● **Collected data**:
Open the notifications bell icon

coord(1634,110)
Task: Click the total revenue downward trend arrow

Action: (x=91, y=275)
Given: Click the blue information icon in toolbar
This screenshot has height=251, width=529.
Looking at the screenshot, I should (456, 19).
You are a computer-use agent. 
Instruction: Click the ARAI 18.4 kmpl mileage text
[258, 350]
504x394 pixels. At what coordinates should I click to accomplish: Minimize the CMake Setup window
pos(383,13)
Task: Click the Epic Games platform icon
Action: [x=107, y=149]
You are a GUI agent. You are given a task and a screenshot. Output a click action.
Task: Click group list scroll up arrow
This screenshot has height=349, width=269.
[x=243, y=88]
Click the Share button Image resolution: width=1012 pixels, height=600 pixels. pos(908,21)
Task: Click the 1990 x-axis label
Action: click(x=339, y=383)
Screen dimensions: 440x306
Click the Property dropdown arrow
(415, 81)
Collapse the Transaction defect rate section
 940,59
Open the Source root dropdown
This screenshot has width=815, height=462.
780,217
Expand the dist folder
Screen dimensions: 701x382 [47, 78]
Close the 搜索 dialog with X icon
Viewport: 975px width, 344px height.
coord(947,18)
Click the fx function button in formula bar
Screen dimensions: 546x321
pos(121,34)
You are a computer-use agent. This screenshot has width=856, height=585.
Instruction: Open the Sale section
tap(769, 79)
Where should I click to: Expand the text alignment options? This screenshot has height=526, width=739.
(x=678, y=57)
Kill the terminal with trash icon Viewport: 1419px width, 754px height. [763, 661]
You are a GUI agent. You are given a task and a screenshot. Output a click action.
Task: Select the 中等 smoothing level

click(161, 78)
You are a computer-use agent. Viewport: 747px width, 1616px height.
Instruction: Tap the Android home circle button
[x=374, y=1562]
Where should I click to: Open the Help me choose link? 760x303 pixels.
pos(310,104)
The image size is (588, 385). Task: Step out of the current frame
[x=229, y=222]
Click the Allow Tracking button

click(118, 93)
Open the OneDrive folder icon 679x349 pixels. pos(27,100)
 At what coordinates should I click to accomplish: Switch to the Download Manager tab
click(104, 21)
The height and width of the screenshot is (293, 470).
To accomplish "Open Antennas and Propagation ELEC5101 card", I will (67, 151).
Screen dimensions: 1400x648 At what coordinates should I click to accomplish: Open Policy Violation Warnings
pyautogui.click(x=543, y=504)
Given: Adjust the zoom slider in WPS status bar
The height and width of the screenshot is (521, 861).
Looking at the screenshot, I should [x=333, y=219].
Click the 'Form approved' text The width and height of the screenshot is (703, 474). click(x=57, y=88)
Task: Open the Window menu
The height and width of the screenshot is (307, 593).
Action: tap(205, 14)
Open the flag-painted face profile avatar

● **ABOUT THIS EXERCISE**: If a line appears above, it belongs in your answer, printed exactly.

● **TASK ANSWER**:
Open the notifications bell icon

coord(1634,110)
Task: Click the total revenue downward trend arrow

Action: (x=91, y=275)
Given: Click the blue information icon in toolbar
This screenshot has height=251, width=529.
Looking at the screenshot, I should (456, 19).
You are a computer-use agent. 
Instruction: Click the ARAI 18.4 kmpl mileage text
[258, 350]
504x394 pixels. At what coordinates should I click to accomplish: Minimize the CMake Setup window
pos(383,13)
Task: Click the Epic Games platform icon
Action: [x=107, y=149]
You are a GUI agent. You are given a task and a screenshot. Output a click action.
Task: Click group list scroll up arrow
This screenshot has height=349, width=269.
[x=243, y=88]
Click the Share button Image resolution: width=1012 pixels, height=600 pixels. pos(908,21)
Task: Click the 1990 x-axis label
Action: click(x=339, y=383)
Screen dimensions: 440x306
Click the Property dropdown arrow
(415, 81)
Collapse the Transaction defect rate section
 940,59
Open the Source root dropdown
This screenshot has width=815, height=462.
780,217
Expand the dist folder
Screen dimensions: 701x382 [47, 78]
Close the 搜索 dialog with X icon
Viewport: 975px width, 344px height.
coord(947,18)
Click the fx function button in formula bar
Screen dimensions: 546x321
pos(121,34)
You are a computer-use agent. This screenshot has width=856, height=585.
Instruction: Open the Sale section
tap(769, 79)
Where should I click to: Expand the text alignment options? This screenshot has height=526, width=739.
(x=678, y=57)
Kill the terminal with trash icon Viewport: 1419px width, 754px height. [763, 661]
You are a GUI agent. You are given a task and a screenshot. Output a click action.
Task: Select the 中等 smoothing level

click(161, 78)
You are a computer-use agent. Viewport: 747px width, 1616px height.
Instruction: Tap the Android home circle button
[x=374, y=1562]
Where should I click to: Open the Help me choose link? 760x303 pixels.
pos(310,104)
The image size is (588, 385). Task: Step out of the current frame
[x=229, y=222]
Click the Allow Tracking button

click(118, 93)
Open the OneDrive folder icon 679x349 pixels. pos(27,100)
 At what coordinates should I click to accomplish: Switch to the Download Manager tab
click(104, 21)
The height and width of the screenshot is (293, 470).
To accomplish "Open Antennas and Propagation ELEC5101 card", I will (67, 151).
Screen dimensions: 1400x648 At what coordinates should I click to accomplish: Open Policy Violation Warnings
pyautogui.click(x=543, y=504)
Given: Adjust the zoom slider in WPS status bar
The height and width of the screenshot is (521, 861).
Looking at the screenshot, I should [x=333, y=219].
Click the 'Form approved' text The width and height of the screenshot is (703, 474). click(x=57, y=88)
Task: Open the Window menu
The height and width of the screenshot is (307, 593).
Action: tap(205, 14)
Open the flag-painted face profile avatar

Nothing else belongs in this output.